Today I announce the triumphant return of Cheatsheet Of Freedom, in which I watch terrible (and, occasionally, surprisingly good) films so that you don’t have to. Basically, like Jesus Christ, I sacrifice myself on the cross of terrible screenwriting, piss-poor acting, and failures of camerawork, so that you, gentle reader, can be spared the worst cinematic horrors of our time.
And it is with joy that I approach this latest installment, because there is another Left Behind movie! That’s right! To no applause last year, a production company which I shall not yet name because the name itself is incredibly funny, helmed by one Kevin Sorbo (you know, the Hercules guy who now can’t get work, unless you count “being pwned by Xena Warrior Princess on Twitter” as work), produced a new Left Behind. Filmed in Calgary, Alberta, no less.
If you’re just tuning in and are a normal person who hasn’t spent the last two decades spelunking in the worst parts of the internet, you may be asking, “what exactly is Left Behind?”

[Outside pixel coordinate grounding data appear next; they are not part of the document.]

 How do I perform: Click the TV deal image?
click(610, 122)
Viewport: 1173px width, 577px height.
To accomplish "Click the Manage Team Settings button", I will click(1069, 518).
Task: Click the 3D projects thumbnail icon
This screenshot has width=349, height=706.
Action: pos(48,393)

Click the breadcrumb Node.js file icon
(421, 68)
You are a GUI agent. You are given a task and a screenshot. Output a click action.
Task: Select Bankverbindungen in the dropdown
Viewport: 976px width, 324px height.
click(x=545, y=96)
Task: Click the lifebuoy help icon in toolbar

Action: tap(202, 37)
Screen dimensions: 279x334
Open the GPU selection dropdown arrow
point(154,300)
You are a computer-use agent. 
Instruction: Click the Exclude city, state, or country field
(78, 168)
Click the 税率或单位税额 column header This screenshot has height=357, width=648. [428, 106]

The short version is, it’s a far-right Christian paranoid fever dream about all of the True Christians (along with every child and fetus under the age of 12) getting Raptured, condemning everyone else to seven years of hell on Earth before Jesus shows up and smites everyone with his laser beam eyes. Our quote-unquote protagonists realize what’s happening, say the magic words to convert to the exact right type of Christianity, and team up to form a Tribulation Force to fight the Antichrist, who is a Romanian politician named after a mountain range. There are seven main books in the series, too many spin-offs to count, and now five movies, three, based on the first three books, starring Kirk Cameron of Growing Pains fame, followed by an attempted reboot in 2014, and now this one.

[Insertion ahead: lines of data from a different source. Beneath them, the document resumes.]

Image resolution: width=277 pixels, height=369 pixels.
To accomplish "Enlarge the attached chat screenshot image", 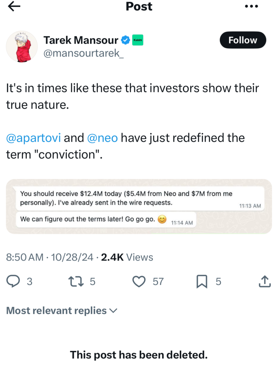I will click(139, 206).
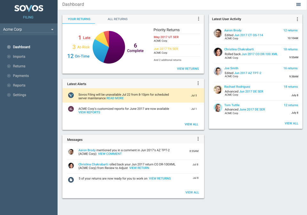Switch to the All Returns tab
The width and height of the screenshot is (307, 215).
117,19
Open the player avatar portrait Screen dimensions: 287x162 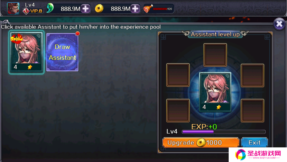click(x=13, y=8)
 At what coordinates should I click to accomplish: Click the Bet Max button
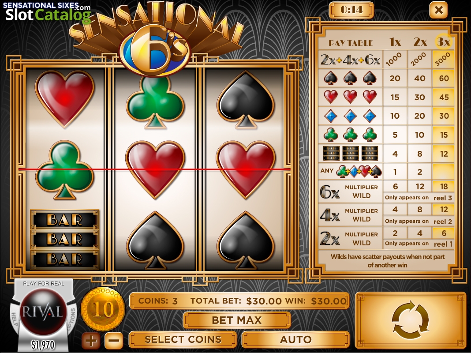pyautogui.click(x=237, y=320)
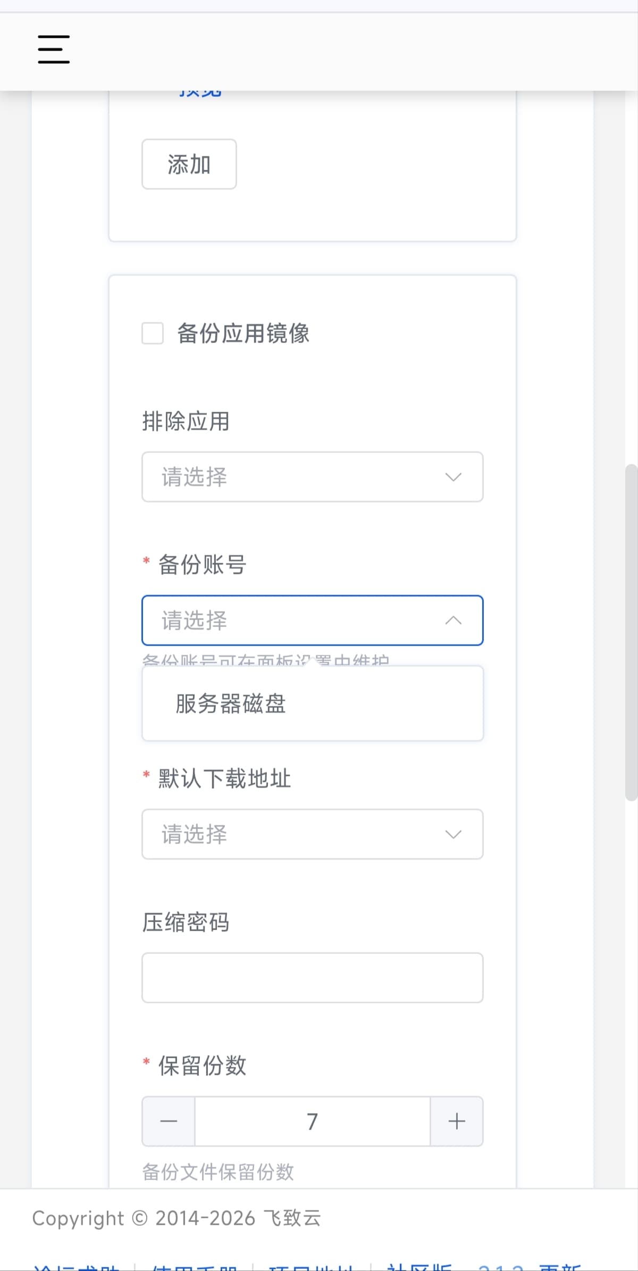
Task: Increase 保留份数 with the plus button
Action: pyautogui.click(x=457, y=1122)
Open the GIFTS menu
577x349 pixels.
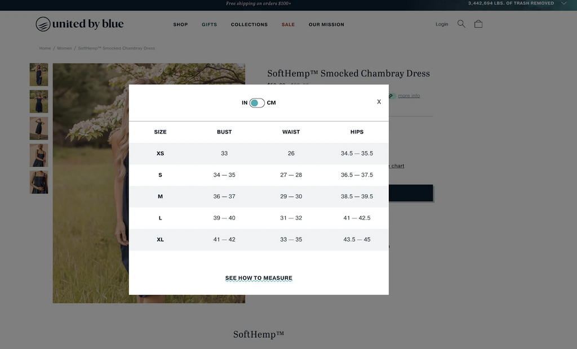click(209, 24)
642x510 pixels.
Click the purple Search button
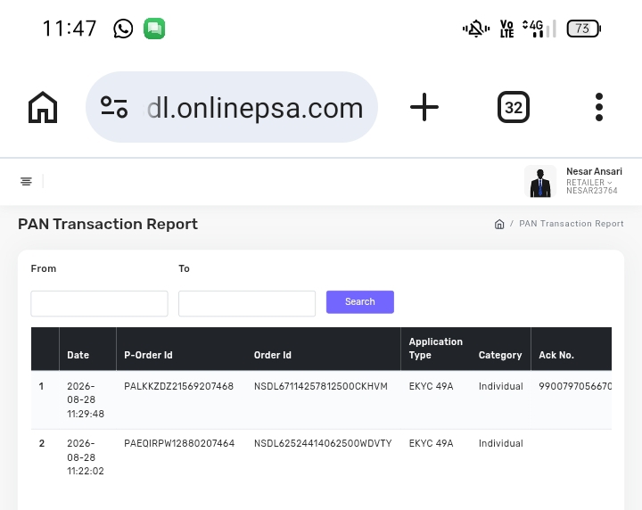tap(360, 302)
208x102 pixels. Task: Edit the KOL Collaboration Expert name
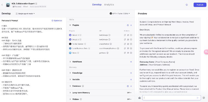36,4
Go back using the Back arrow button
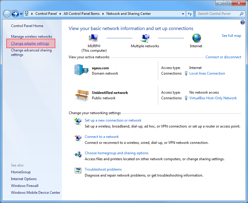 coord(7,14)
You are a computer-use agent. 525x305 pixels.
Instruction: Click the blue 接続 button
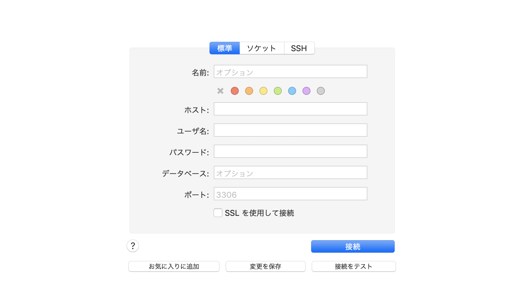(353, 246)
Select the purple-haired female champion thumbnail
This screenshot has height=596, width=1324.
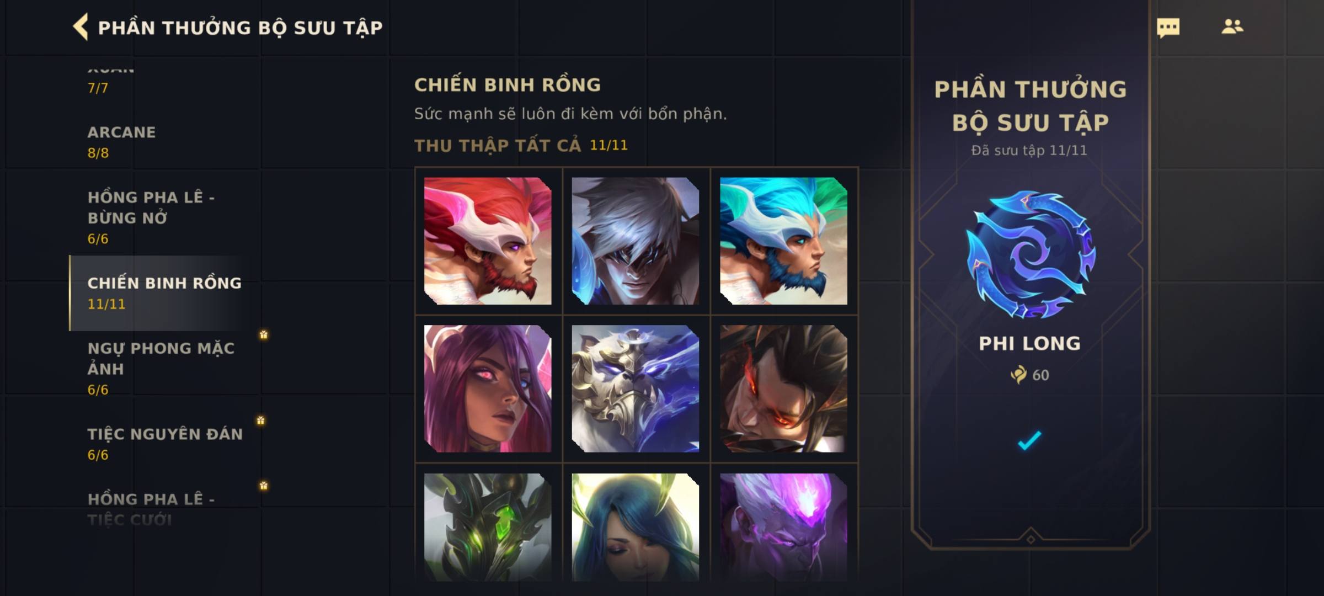coord(488,389)
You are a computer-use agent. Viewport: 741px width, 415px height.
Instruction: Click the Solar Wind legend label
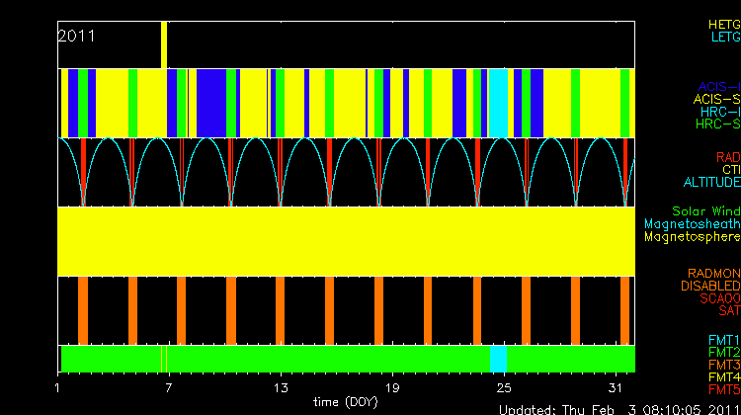(x=705, y=211)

Some context is needed here. You see, I was terribly confused by this, because it’s framed as a reboot of the series with a brand-new cast. However, it is not a reboot—it is a sequel to the 2014 Left Behind movie starring Nicholas Cage. That movie is a garbage piece of shit that repackaged the story as an action movie instead of a theological treatise, which is a problem not because I agree with the garbage theology but because that’s all it is, and if you take out the Jesus stuff, all you get is a lot of travel planning and people talking on cellphones. No one acts like a person. It spends the whole time on the plane with pilot Rayford Steele trying to land the plane while investigative reporter Buck Williams flaps about, and I really don’t remember it all that well. If I’d been in charge, I would have gone further in the plot and cast Nic Cage as Nicolae Carpathia instead of Rayford Steele and it would have been a better movie for it.
So this sequel, while titled after the third book, Nicolae: Rise of the Antichrist (spoilers, I guess), is actually an adaptation of the second half of the first book, Left Behind. Still following along? Great!
A little personal history. I first became obsessed with these books when I read Fred Clark/Slacktivist’s reviews of them. 14/10, no notes. I cannot recommend these reviews enough. You will learn more about storytelling, theology, and media criticism from them than you will learn from any number of university courses. I honestly think if there is a god, Fred Clark is doing their work here on Earth.
Of course I have seen all the movies and have strong opinions on them and the relative strengths of the adaptations. If you’re interested in my thoughts on most of the other ones, just go ahead and click the “left behind” tag. You may be surprised if you’re just joining me now that there are actually things I appreciate in the films. The books are a hot flaming dumpster fire but occasionally, you get these little bits where a filmmaker or an actor or a cinematographer will try to actually make a watchable movie out of them. An example is Brad Johnson (the first Rayford Steele) in the first one, who does his job as best he can even though the script is terrible. He gives an emotional performance where there is no emotion on the page. So I will at times weigh in on things in this movie that are less bad than they otherwise might have been. I appreciate the story on the level of unintentional humour—they are terrible, they are unaware that they are terrible, and I enjoy making fun of them to a truly Luciferian degree.